> **Dataset extract**:
━━━━━━━━━━━━━━━━━━━━━━━━━━━━━━

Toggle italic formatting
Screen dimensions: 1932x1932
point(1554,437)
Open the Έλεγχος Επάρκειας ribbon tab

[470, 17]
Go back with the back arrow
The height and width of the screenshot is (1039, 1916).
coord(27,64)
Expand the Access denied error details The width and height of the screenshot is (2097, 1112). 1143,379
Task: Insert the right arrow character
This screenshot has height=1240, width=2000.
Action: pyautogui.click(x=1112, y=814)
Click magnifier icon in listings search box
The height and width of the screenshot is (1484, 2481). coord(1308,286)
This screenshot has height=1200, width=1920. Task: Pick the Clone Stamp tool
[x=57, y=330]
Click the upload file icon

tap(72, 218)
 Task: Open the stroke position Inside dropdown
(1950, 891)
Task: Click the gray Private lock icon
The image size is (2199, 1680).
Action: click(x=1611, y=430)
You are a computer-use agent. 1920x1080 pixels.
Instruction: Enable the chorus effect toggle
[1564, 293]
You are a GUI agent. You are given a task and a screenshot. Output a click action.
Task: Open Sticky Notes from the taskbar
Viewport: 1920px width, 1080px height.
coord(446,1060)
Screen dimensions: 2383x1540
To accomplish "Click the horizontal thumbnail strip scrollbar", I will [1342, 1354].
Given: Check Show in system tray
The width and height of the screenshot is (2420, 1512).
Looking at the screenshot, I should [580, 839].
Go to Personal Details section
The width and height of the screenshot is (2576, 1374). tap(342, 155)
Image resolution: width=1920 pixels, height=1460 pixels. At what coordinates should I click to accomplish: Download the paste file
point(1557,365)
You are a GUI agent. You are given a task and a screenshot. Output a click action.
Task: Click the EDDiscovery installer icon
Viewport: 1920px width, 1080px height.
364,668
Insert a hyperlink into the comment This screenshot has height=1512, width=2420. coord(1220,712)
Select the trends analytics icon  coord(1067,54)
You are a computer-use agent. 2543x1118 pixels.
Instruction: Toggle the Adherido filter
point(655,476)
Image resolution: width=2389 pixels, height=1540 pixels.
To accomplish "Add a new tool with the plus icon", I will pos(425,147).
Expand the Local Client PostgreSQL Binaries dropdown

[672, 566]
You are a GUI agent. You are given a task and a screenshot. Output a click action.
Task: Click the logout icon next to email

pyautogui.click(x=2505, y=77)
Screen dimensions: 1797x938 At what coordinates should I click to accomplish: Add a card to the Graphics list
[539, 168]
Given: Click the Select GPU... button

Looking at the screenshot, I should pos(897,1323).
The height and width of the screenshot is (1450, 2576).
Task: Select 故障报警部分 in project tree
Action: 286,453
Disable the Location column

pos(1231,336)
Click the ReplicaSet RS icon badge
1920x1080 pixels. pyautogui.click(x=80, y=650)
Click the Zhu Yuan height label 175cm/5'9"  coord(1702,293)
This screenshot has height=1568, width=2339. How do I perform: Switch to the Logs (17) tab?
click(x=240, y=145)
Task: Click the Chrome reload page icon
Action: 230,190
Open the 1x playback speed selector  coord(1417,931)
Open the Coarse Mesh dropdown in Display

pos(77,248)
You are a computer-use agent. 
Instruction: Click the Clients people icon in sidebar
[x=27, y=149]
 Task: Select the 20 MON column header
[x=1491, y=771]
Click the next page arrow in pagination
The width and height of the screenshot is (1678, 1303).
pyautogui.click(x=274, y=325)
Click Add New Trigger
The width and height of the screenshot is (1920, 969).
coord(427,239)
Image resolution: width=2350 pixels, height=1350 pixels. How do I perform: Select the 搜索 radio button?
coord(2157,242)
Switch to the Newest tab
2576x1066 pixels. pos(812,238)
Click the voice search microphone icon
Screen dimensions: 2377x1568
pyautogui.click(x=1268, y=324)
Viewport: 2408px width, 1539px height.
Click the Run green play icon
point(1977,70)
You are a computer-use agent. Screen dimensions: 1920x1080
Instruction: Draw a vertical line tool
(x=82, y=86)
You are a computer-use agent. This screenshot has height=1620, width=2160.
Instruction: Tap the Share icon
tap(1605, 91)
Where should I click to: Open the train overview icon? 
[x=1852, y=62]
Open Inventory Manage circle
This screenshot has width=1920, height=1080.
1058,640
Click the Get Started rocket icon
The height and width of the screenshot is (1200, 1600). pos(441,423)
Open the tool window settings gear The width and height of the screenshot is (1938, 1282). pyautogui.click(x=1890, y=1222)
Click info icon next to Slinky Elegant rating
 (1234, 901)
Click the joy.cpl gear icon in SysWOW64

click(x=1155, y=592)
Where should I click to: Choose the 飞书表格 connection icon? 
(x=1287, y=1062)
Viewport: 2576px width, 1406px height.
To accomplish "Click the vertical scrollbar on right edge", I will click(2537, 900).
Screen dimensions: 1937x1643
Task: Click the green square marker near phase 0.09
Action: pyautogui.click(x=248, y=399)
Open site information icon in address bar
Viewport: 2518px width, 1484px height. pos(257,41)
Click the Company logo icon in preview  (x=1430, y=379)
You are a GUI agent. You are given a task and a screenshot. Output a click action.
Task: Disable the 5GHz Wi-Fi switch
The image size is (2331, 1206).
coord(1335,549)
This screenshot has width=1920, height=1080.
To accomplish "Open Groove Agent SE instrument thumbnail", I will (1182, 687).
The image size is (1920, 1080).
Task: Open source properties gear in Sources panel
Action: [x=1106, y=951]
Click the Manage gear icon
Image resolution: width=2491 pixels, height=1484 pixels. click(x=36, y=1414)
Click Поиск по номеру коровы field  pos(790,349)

━━━━━━━━━━━━━━━━━━━━━━━━━━━━━━

> **What you are asked to do**:
If a line of the listing contains "Insert", count it; state the final number and nothing more.

> **Expected answer**:
2